Zona Cafetera

 

 

DONDE CADA CIUDAD ES UN PARQUE

 

Por: Marlene Benavides

 

Hacer turismo por esta región, que abarca los departamentos de Caldas, Quindío y Risaralda, es encontrarse con un diseño, donde la vida de los seres palpita al ritmo de un corazón tranquilo y a la vez emprendedor. Un diseño, en el que la paz del paisaje es la paz del alma y dónde el árbol centenario mira cómo cada ciudad crece, dejando configurar una urbe naciente de cemento, pero es más fuerte la misma naturaleza, respaldada por la esencia de la cultura, costumbres valores y usos, y el mismo clima de la región, que hacen que el paisaje natural no permita ser invadido, sino éste con toda su fuerza, luche y se posesione en lo que es suyo, hasta convertir cada ciudad en un parque.

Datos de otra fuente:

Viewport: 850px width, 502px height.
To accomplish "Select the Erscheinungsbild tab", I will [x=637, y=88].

Panoramas apacibles, donde la gente con su acento alegre y cordial, proporciona al visitante una sensación de calma y hospitalidad, que invitan al disfrute de los paisajes que cantan con el sol; al deleite de un auténtico café entre la frescura de la mañana y la serenata de las aves; a sentir la grandeza del Universo en un crepúsculo cuyo fondo dorado deja ver pinceladas con rosa de Amor Divino, hasta desvanecerse en un abrazo colmado de violetas y azules intensos, después de un día transitado por árboles florecidos, orquídeas y cafetales.

 
Tierra fértil colmada de abundancia vegetal,  donde el entorno cambia de una lluvia fuerte y apasionada a un panorama iluminado con el azul profundo del firmamento y la alegría de las hojas frescas y flores danzarinas en múltiples tonalidades de verde.

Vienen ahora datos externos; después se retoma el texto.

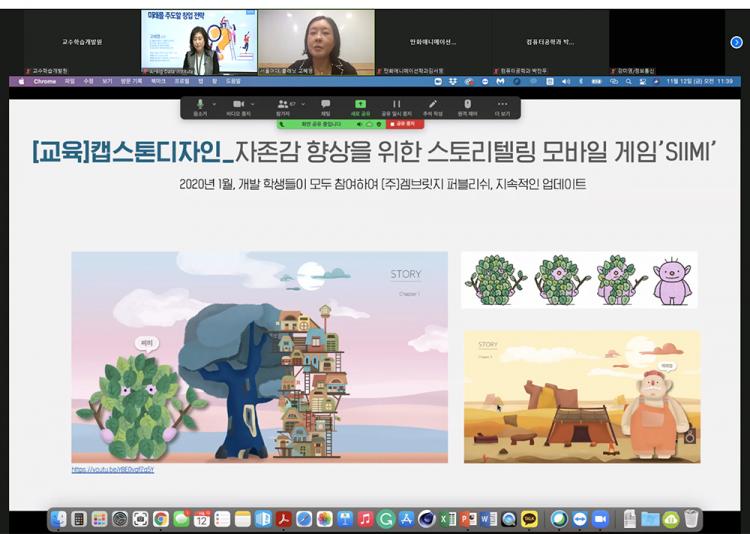Open the More (three dots) menu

Viajar por allí es sumergirse en la sensación de estar en una tarjeta postal, con aromas de flores y café, en medio de la tibieza de un clima que humecta la piel y consuela el alma.

Si se necesitan experiencias de carácter dirigido, es interesante recorrer el Parque del Café, maravilloso lugar, cuya descripción se deja al lector, que si no lo ha visitado, vale la pena encontrar un motivo de asombro y disfrute de la naturaleza.

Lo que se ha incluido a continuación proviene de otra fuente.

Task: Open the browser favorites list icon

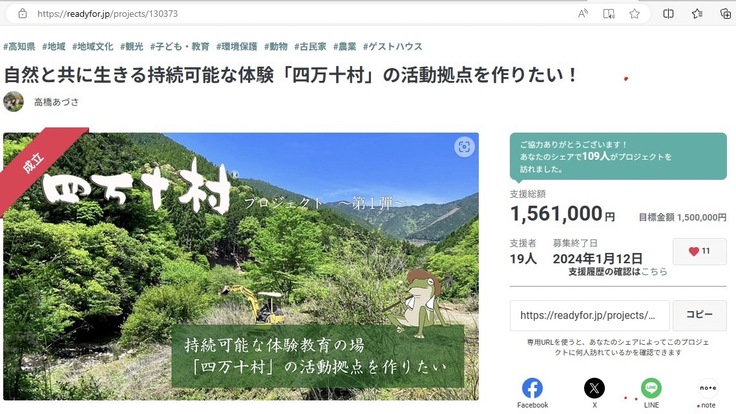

Tanta belleza no es un espejismo, es necesario ir desprevenidamente, sin apuros, disfrutando tanto de la armonía y exuberancia del  panorama, como los detalles más pequeños: flores, hojas, aves con plumas matizadas en colores primarios; Entre pequeñas colinas, ríos, cascadas y guaduales declaman poemas llevados por el viento a los lugares más recónditos del alma.  Colocadas, como en un pesebre navideño, descansan casitas de colores con tejas de barro, aleros decorados con enredaderas y flores que fluyen en las notas de un bambuco y que reflejan el alma de sus lugareños, gente sincera que saluda al desconocido y acoge a su prójimo.

Nuestro país, es un paraíso que no podemos dejar perder en el egoísmo y la avaricia representada en el agotamiento de sus recursos; desde la misma grandeza de su gente, podemos comprometernos a sembrar prosperidad, por esto, todo turista es bienvenido a apreciar su belleza.